TASK STATEMENT
Copy out the data from its first line through the line containing "tap(310, 37)", including both ends.

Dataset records

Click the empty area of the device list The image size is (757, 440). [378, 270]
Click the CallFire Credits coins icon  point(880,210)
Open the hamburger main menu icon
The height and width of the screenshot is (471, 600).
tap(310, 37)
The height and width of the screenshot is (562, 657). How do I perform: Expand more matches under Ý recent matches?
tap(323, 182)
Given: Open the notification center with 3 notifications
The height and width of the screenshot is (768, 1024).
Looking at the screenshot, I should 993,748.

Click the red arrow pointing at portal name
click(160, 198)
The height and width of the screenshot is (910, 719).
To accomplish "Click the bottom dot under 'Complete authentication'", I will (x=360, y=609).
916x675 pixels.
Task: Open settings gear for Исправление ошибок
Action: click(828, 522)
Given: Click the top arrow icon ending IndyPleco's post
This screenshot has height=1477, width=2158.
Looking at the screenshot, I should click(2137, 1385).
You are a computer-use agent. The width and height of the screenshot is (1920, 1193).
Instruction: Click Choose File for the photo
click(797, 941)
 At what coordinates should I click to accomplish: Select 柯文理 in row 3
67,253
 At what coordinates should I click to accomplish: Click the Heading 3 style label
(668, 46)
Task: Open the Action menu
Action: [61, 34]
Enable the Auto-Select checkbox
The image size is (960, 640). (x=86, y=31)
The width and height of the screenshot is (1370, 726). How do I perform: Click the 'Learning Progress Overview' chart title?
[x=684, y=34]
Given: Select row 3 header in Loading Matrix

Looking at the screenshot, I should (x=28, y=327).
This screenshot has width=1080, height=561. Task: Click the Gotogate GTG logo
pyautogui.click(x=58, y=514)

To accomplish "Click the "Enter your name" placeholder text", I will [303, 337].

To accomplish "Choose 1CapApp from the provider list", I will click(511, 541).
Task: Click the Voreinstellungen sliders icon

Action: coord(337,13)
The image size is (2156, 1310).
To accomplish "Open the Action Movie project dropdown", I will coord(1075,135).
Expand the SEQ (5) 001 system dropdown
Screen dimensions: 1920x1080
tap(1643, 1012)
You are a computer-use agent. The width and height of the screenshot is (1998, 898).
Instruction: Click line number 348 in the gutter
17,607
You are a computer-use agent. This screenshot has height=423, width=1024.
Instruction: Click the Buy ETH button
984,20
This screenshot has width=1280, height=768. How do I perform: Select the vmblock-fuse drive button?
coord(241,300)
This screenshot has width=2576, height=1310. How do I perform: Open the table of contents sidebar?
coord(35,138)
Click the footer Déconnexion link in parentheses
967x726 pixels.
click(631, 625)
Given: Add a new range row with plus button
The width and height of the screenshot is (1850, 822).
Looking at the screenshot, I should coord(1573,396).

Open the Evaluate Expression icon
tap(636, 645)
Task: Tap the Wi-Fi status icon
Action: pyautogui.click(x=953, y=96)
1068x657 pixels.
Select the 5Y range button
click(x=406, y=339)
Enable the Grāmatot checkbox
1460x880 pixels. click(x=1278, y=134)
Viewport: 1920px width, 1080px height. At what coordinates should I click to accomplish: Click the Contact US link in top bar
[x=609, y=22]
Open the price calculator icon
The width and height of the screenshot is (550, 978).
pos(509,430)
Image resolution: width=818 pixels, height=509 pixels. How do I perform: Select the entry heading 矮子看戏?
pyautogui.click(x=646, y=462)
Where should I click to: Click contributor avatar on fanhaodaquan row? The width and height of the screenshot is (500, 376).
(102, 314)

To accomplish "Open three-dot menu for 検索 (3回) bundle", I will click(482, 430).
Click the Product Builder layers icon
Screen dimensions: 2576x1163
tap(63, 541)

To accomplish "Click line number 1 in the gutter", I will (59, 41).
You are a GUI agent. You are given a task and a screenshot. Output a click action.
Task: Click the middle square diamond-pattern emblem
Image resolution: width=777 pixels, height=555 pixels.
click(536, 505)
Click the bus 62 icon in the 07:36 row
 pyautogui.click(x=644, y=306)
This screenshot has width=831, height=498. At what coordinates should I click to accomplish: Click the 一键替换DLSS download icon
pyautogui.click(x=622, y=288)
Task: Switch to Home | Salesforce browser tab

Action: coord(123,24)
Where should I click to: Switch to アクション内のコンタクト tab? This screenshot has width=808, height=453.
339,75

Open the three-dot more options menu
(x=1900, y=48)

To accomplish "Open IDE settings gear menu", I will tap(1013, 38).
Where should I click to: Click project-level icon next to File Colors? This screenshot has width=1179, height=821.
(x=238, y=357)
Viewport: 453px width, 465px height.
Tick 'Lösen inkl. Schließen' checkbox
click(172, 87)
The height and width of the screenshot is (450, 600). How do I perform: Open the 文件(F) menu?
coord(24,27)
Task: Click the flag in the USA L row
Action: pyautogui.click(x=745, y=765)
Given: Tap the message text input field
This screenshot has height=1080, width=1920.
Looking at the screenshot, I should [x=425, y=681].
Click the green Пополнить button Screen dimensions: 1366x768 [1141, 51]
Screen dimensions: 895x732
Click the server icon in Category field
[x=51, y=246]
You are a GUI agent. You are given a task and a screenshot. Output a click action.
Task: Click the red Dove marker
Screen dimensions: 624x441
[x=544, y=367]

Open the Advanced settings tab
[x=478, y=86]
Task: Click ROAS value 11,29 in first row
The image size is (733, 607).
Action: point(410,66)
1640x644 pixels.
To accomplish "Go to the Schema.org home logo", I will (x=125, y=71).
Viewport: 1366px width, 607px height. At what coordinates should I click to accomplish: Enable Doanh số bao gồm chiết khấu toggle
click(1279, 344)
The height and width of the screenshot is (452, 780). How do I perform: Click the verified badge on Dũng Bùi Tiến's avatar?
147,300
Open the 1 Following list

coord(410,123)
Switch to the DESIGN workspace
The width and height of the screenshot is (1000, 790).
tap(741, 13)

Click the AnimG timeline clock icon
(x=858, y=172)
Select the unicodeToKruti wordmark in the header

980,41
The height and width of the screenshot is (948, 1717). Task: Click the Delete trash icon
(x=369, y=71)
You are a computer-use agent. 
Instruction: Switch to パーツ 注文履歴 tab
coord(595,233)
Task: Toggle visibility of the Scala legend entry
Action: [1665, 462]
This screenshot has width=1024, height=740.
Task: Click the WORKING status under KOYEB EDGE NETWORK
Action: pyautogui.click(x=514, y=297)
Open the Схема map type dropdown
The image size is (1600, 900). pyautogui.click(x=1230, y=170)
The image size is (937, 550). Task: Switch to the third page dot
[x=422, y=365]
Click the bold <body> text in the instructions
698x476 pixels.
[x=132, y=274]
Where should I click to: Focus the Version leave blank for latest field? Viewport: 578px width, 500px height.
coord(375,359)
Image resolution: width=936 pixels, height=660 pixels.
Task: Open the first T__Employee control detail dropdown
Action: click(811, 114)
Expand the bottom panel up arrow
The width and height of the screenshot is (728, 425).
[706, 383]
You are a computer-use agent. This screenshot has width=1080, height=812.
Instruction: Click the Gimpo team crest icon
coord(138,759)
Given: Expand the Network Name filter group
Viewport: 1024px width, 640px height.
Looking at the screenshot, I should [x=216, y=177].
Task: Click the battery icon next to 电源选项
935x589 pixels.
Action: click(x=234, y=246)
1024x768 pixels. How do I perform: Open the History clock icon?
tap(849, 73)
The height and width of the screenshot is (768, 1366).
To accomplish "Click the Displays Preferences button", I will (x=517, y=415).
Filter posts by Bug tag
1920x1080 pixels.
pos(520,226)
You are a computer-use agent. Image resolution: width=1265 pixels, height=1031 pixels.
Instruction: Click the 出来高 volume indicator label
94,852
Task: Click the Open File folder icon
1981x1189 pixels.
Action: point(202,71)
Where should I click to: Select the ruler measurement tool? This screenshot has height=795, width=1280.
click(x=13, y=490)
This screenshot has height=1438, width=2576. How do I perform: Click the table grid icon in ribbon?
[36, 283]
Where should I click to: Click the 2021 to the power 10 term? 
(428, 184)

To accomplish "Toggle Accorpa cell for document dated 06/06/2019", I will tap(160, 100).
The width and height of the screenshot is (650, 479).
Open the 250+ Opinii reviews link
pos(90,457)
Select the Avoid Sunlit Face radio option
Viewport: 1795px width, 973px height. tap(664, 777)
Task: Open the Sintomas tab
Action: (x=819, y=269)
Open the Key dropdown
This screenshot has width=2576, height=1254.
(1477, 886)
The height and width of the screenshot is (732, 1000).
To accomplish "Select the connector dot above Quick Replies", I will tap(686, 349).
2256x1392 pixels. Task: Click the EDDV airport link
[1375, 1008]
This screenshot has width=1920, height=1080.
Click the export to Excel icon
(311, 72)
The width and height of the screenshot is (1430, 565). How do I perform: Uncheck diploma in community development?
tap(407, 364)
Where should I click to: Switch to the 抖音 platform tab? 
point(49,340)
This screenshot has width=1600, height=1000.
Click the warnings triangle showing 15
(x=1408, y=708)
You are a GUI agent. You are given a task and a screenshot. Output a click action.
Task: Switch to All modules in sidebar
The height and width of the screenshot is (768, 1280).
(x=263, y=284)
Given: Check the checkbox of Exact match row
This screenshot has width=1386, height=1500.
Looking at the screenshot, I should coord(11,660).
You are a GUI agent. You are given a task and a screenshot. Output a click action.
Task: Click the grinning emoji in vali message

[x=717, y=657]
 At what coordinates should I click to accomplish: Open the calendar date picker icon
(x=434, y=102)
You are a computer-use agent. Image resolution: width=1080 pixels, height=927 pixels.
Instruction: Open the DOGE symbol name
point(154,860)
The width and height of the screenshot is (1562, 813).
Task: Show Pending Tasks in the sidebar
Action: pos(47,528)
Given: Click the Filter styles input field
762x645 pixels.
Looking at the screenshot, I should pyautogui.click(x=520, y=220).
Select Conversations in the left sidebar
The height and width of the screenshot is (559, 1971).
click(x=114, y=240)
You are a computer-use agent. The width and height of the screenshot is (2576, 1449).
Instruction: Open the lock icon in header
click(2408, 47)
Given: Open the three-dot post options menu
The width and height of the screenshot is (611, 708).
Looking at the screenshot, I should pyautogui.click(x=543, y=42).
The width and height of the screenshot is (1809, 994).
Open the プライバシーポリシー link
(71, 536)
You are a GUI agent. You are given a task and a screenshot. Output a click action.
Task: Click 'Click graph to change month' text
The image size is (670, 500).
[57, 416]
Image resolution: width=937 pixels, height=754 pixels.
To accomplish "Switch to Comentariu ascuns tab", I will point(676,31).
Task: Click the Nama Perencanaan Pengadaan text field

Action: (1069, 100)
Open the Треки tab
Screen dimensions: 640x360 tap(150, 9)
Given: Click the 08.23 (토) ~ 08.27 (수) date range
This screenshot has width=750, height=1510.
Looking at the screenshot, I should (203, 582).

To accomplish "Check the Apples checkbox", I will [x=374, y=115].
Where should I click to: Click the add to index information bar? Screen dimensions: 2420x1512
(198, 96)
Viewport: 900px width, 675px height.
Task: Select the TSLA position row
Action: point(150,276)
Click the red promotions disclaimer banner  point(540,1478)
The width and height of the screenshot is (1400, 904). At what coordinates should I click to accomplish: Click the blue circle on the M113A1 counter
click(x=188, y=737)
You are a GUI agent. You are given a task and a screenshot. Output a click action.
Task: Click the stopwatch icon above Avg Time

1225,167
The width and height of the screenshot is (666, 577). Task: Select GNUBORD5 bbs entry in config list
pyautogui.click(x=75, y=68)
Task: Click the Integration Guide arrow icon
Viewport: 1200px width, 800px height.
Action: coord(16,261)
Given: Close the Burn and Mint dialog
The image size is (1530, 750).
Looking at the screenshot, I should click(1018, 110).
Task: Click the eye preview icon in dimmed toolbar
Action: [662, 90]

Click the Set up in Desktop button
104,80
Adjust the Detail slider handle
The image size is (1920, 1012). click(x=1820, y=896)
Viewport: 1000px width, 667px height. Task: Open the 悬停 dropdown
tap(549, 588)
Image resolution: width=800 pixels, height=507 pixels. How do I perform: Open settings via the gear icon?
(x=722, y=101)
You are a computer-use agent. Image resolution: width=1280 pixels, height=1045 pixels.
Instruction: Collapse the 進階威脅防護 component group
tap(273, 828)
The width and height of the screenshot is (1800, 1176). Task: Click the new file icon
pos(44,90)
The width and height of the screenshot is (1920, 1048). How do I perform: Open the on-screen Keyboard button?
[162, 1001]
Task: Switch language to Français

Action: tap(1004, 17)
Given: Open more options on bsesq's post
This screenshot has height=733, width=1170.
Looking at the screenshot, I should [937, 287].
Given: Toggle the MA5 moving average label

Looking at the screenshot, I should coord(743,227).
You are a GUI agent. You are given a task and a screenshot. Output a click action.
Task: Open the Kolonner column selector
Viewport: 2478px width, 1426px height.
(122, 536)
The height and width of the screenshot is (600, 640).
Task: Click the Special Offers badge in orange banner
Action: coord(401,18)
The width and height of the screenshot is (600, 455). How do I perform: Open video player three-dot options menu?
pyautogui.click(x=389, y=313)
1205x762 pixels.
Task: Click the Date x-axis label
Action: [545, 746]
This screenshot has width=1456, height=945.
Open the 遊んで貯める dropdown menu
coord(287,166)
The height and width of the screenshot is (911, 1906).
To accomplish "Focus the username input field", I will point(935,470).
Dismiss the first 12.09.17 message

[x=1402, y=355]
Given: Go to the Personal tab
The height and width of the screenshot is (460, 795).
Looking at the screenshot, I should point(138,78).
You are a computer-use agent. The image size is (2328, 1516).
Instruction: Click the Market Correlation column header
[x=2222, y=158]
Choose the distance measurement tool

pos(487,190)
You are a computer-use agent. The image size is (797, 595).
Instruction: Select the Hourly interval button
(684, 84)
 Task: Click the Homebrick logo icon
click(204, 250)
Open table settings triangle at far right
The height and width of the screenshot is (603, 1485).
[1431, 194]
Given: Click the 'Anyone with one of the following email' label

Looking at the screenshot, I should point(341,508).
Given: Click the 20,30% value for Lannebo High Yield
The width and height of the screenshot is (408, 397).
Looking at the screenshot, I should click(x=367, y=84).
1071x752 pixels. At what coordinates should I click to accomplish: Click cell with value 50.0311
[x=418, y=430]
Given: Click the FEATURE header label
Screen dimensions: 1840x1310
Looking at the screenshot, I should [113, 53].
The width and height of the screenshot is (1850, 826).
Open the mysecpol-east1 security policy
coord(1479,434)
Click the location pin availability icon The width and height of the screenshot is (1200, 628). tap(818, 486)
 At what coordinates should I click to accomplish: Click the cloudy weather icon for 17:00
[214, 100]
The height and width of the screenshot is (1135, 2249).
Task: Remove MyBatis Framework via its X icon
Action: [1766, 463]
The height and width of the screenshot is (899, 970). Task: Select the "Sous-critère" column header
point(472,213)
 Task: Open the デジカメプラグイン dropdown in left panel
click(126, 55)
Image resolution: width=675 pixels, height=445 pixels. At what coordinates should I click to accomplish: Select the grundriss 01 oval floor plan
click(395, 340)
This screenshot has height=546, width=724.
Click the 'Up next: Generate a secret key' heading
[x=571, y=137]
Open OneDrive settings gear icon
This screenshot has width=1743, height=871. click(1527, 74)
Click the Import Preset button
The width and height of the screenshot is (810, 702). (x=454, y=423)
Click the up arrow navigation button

ANSWER
Click the empty area of the device list The image size is (757, 440). [378, 270]
Click the CallFire Credits coins icon  point(880,210)
Open the hamburger main menu icon
The height and width of the screenshot is (471, 600).
tap(310, 37)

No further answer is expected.